Pharmacokinetics of the enantiomers of trans ‐tramadol and its active metabolite, trans ‐ O ‐demethyltramadol, in healthy male and female chinese volunteers

By using a high‐performance capillary electrophoresis method, the pharmacokinetics of the enantiomers of trans ‐tramadol ( trans ‐T) and its active metabolite, trans ‐ O ‐demethyltramadol (M1), was studied in healthy male and female Chinese volunteers after oral administration of 100 mg trans ‐T hydrochloride. The values of C max for the enantiomers of trans ‐T and M1, and AUC 0 –∞ for (–)‐ trans T, (+)‐M1, and (–)‐M1 were higher in females than in males.
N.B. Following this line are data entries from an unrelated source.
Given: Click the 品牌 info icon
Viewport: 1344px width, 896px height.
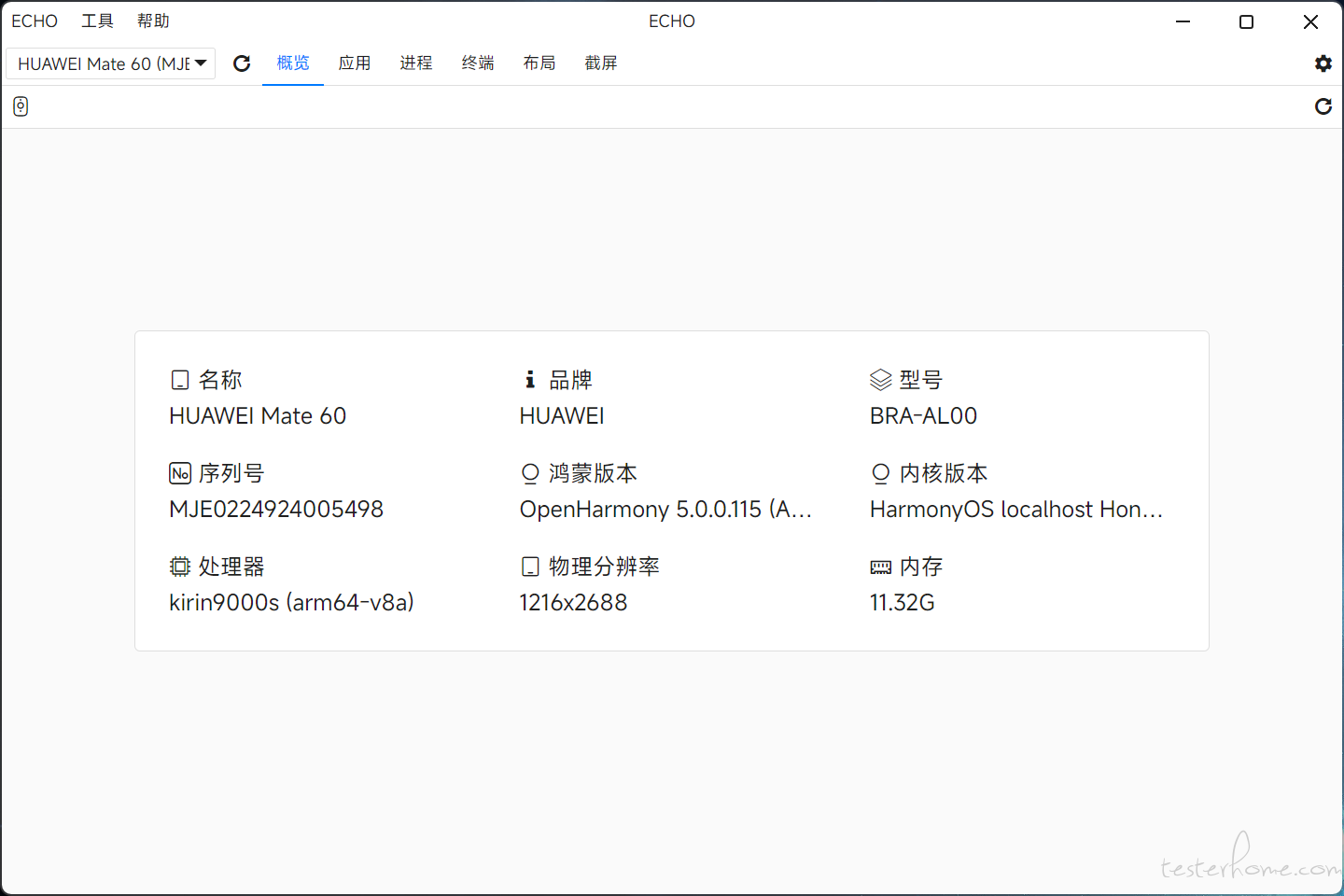Looking at the screenshot, I should pos(530,379).
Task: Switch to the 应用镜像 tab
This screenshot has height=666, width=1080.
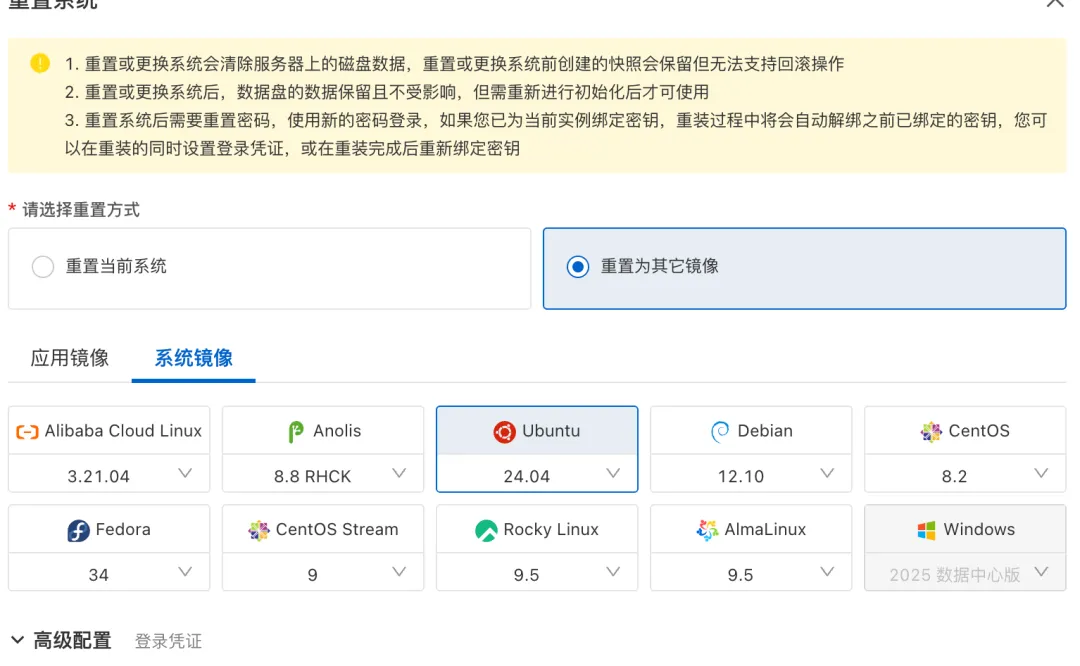Action: tap(70, 358)
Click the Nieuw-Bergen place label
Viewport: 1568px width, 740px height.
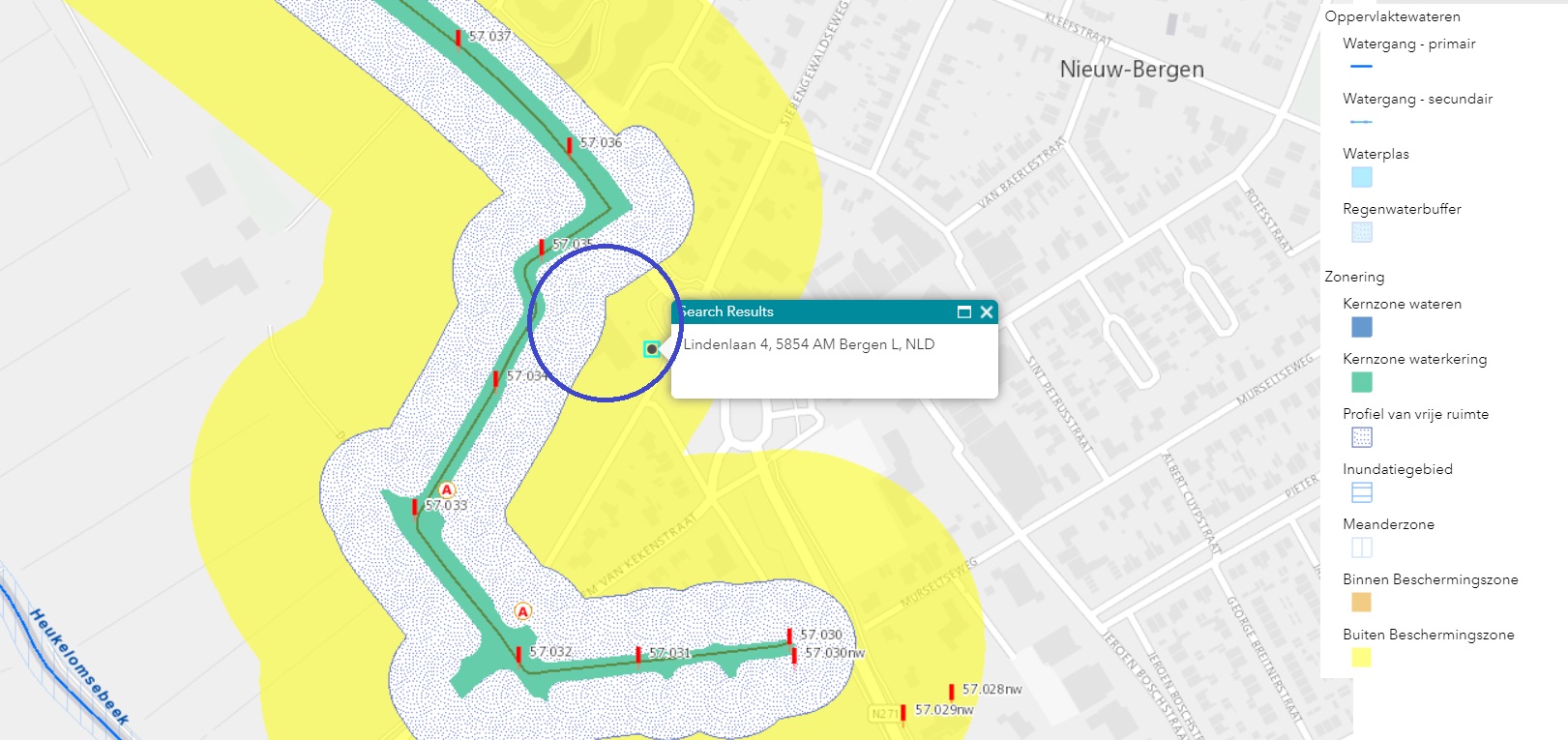[1132, 70]
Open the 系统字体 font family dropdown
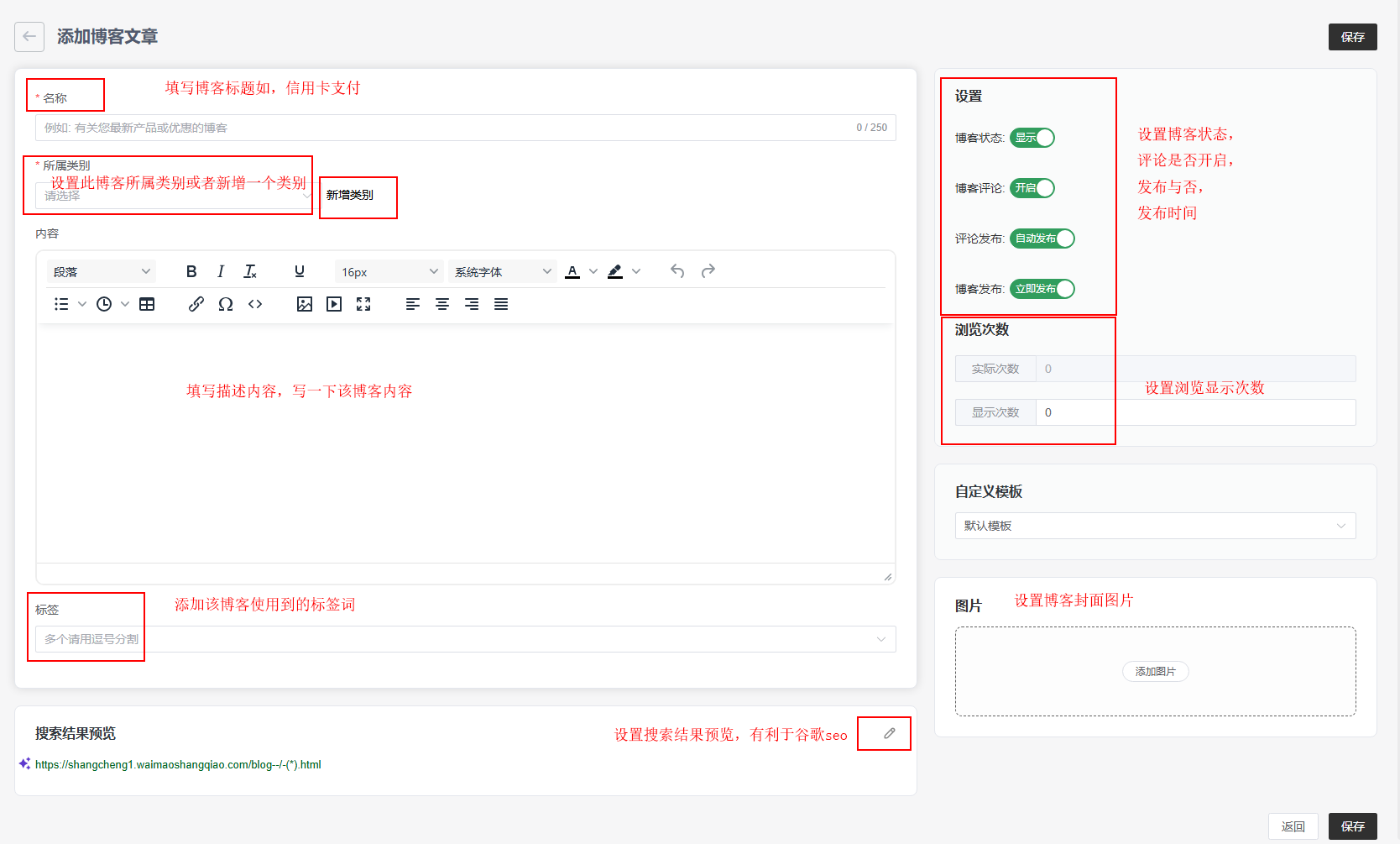 [502, 272]
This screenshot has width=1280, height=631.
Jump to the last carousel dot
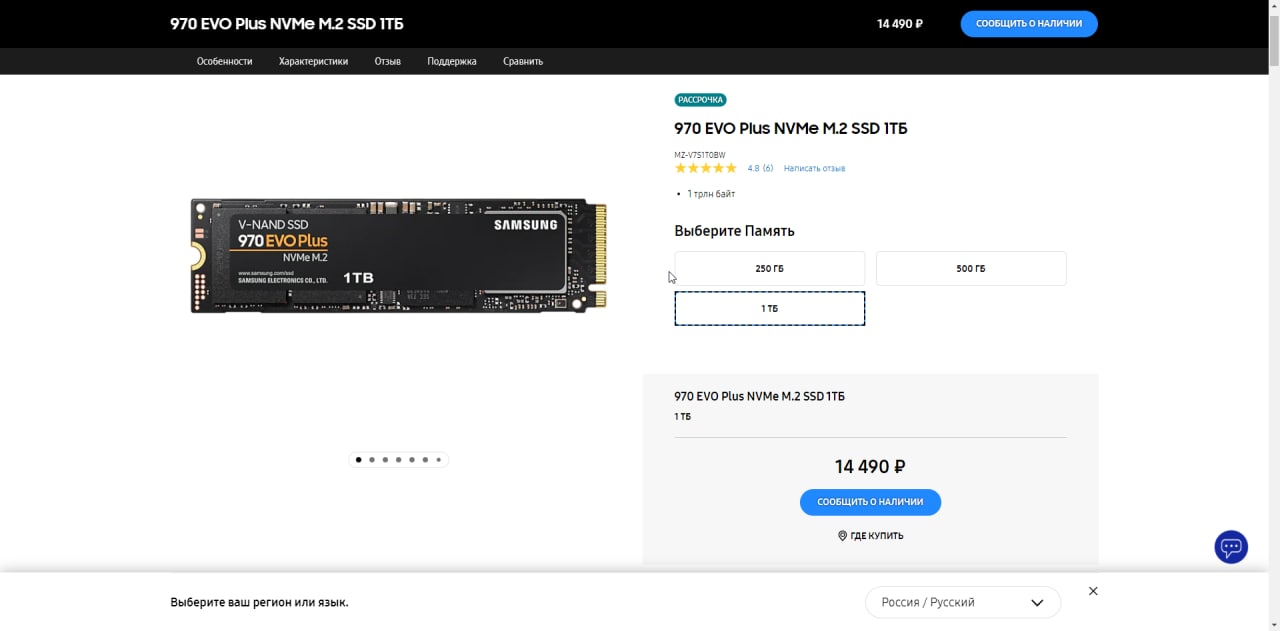438,460
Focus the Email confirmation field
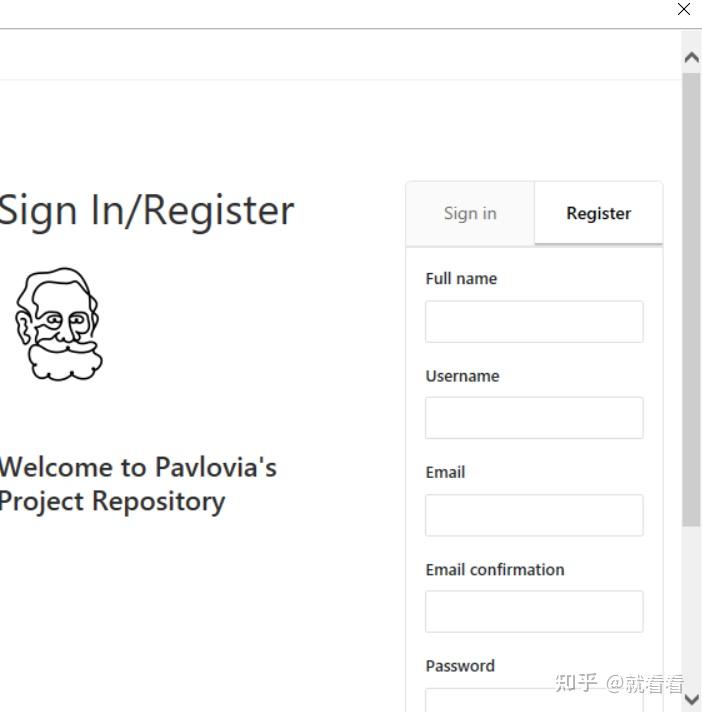The width and height of the screenshot is (702, 712). pyautogui.click(x=534, y=611)
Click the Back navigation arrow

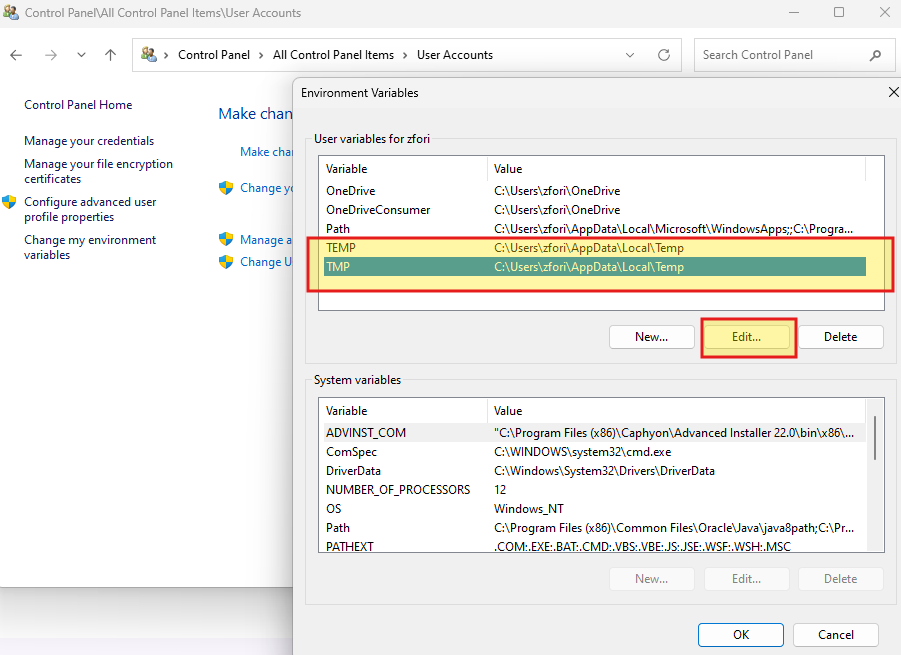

The values of V d /F for the enantiomers of trans ‐T and CL r for (+)‐M1 were lower in females than in males. The value of t 1/2 for (–)‐M1 was longer in females than in males. There were significant differences in pharmacokinetic parameters of the two enantiomers of trans ‐T or M1 both in males and in females. The (+)/(–)‐enantiomeric ratios of t max , V d /F for trans ‐T in males were significantly different from those in females and the (+)/(–)‐enantiomeric ratios of pharmacokinetic parameters for M1 in males were similar to those in females. There are gender‐related differences in the pharmacokinetics of the enantiomers of trans ‐T and M1 which may be due to the greater body weights for men and/or the higher CYP2D6 activity in women. The pharmacokinetics of trans ‐T and M1 is stereoselective in men and women. There is a gender‐related difference in the stereoselectivity in pharmacokinetics of trans ‐T in human and the stereoselectivity in pharmacokinetics of M1 in men is similar to that in women. Chirality 16:112–118, 2004 . © 2004 Wiley‐Liss, Inc.